DATA IN THIS EXERCISE:

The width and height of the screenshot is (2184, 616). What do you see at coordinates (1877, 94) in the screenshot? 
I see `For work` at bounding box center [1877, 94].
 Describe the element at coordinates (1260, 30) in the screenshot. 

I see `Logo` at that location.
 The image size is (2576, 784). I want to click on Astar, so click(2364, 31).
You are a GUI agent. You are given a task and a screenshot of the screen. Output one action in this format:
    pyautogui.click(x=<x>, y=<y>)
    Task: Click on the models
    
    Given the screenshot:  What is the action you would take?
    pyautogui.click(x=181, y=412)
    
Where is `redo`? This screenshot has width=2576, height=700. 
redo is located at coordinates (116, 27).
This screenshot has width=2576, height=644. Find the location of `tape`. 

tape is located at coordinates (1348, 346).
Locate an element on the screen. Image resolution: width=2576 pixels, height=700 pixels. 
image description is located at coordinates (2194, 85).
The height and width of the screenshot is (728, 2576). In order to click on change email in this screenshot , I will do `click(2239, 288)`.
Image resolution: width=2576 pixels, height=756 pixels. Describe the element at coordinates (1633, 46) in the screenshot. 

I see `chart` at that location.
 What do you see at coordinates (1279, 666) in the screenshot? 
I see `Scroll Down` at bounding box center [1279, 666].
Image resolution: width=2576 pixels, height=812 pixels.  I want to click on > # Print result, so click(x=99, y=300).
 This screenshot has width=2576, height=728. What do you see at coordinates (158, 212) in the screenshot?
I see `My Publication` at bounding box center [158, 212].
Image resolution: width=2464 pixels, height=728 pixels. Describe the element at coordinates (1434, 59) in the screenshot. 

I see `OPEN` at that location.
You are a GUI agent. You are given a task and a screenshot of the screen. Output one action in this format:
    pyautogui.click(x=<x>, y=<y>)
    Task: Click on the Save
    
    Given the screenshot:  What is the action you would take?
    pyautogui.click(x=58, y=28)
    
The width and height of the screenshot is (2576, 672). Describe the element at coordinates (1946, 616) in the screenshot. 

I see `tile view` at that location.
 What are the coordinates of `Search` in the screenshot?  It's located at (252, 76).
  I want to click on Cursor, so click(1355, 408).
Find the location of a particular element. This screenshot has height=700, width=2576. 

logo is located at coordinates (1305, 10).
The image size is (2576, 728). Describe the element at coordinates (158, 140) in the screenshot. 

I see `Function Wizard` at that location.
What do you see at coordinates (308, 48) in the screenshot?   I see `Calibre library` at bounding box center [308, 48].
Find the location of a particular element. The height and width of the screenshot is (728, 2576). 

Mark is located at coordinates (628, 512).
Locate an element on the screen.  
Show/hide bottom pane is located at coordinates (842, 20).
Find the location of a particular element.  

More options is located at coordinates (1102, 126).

SHORT TASK: Reproduce the records above verbatim, everything from the line containing "What are the" down to the line containing "logo is located at coordinates (1305, 10).", both included.

CORRECT OUTPUT:
 What are the coordinates of `Search` in the screenshot?  It's located at (252, 76).
  I want to click on Cursor, so click(1355, 408).
Find the location of a particular element. This screenshot has height=700, width=2576. 

logo is located at coordinates (1305, 10).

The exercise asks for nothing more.